Superior Court of Massachusetts, Berkshire

February 6, 2017

Christopher Graceffa
v.
Mary Stokes Waller et al. [1]

          MEMORANDUM OF DECISION AND ORDER ON DEFENDANTS' MOTION FOR SUMMARY JUDGMENT

          Daniel A. Ford, Justice of the Superior Court.

         This case arises from a wage and overtime dispute. The plaintiff, Christopher Graceffa, brought this three-count complaint against the defendants, Mary Stokes Waller and Harvey Waller, containing claims for nonpayment of wages in violation of G.L.c. 149, § 148 (Count 1); nonpayment of overtime in violation of G.L.c. 151, § § 1A and 1B (Count 2); and breach of contract (Count 3). The defendants now move for summary judgment on all claims.

         BACKGROUND

         The following relevant facts are undisputed and viewed in the light most favorable to the nonmoving party. The defendants own Orleton Farm, a private, non-commercial horse stable located on the defendants' residential premises in Stockbridge, Massachusetts. The defendants employed the plaintiff at the farm from 1999 until 2005, and again from June 2011 to December 2014. In 2011, the plaintiff was hired as a stable hand, but in 2012 was promoted to stable manager. There was never a written employment contract between the parties.

         From 2011 through 2014, the plaintiff's compensation increased from a rate of $18 per hour, to $20 per hour, to $21 per hour, and ultimately to $25 per hour, making him the highest paid employee in the stable. The plaintiff did not keep a record of the hours he worked, and he was consistently paid on the basis of forty hours per week. His weekly pay was neither increased nor decreased depending on the number of hours he actually worked. In the course of the plaintiff's employment as a stable hand, his duties included mucking and picking stalls, cleaning harnesses, and grooming, bathing, feeding, and watering the horses and ponies. After the plaintiff's promotion to stable manager, he was assigned additional duties that included, among other things, supervision of stable hands, teaching and training employees how to safely harness horses, preparing a carriage for driving, and maintaining the horses when they were unhitched to a carriage. As stable manager, the plaintiff established schedules, assigned tasks, and apportioned work for the stable hands.
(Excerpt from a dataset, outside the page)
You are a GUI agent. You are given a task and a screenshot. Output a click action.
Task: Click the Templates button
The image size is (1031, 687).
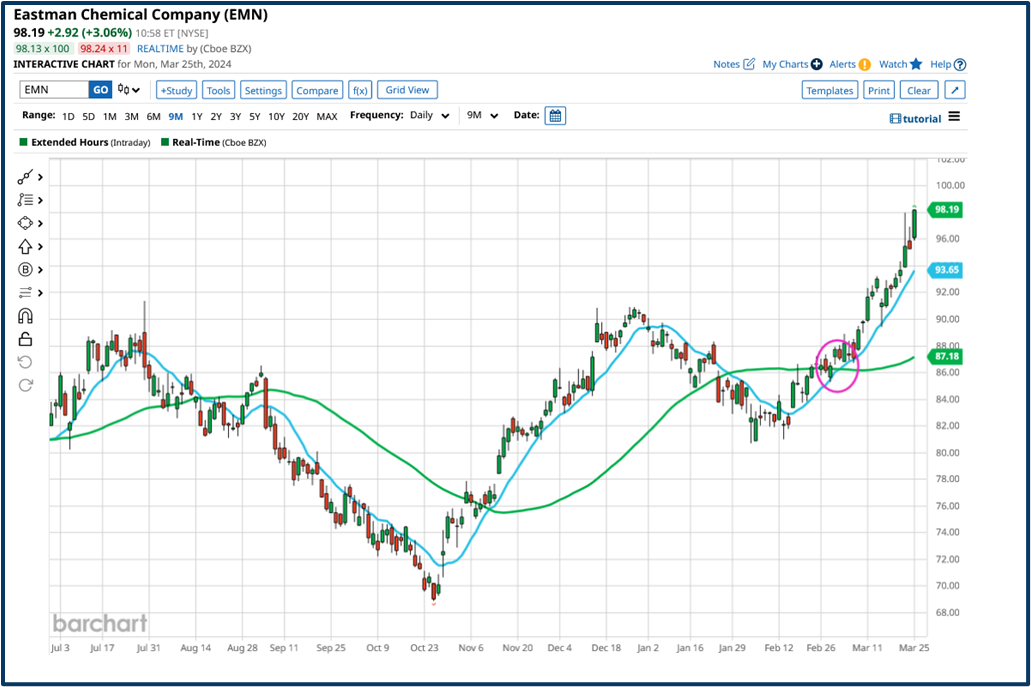tap(829, 89)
He also established and implemented rules such as requiring that all stable employees obtain his approval before switching shifts or taking days off for personal time. He determined the equipment the stable hands needed to perform their duties and decided whether stable hands needed to work longer hours than originally scheduled. In addition, the plaintiff heard and addressed employee complaints.

         DISCUSSION

          Summary judgment is appropriate when, viewing the evidence in the light most favorable to the non-moving party, all material facts have been established and the moving party is entitled to judgment as a matter of law. Cabot Corp. v. AVX Corp., 448 Mass. 629, 636-37, 863 N.E.2d 503 (2007); Mass.R.Civ.P. 56(c). " [T]he moving party must establish that there are no genuine issues of material fact, and that the nonmoving party has no reasonable expectation of proving an essential element of its case." Miller v. Mooney, 431 Mass. 57, 60, 725 N.E.2d 545 (2000).

         The defendants argue that no overtime is owed to the plaintiff because his employment was exempt from overtime pay. Specifically, the defendants argue that, because of the nature of the plaintiff's duties while in their employ, he should properly be classified as either an " executive" or " administrative" person, and as such is exempt from the Minimum Fair Wage Act, pursuant to G.L.c. 151, § 1A(3). In his opposition, the plaintiff asserts that he was a domestic worker, and argues that the executive and administrative exemptions should not and do not apply to such workers. Alternatively, the plaintiff argues that, at the very least, a genuine issue of material fact exists as to whether his employment at the farm fell into these exempt categories of G.L.c. 151, § 1A(3).

         A. G.L.c. 149, § 190--DOMESTIC WORKERS BILL OF RIGHTS

         General Laws c. 149, § 190(a), defines a " domestic worker" in relevant part: " 'Domestic worker', an individual or employee who is paid by an employer to perform work of a domestic nature within a household including, but not limited to: (i) housekeeping; (ii) house cleaning; (iii) home management; (iv) nanny services; (v) caretaking of individuals in the home, including sick, convalescing and elderly individuals; (vi) laundering; (vii) cooking; (viii) home companion services; and (ix) other household services for members of households or their guests in private homes . . ." Section 190(c) of chapter 149, provides: " When a domestic worker who does not reside on the employer's premises is on duty for less than 24 consecutive hours, the employer shall pay the domestic worker for all hours as working time under chapter 151 and regulations promulgated under said chapter 151."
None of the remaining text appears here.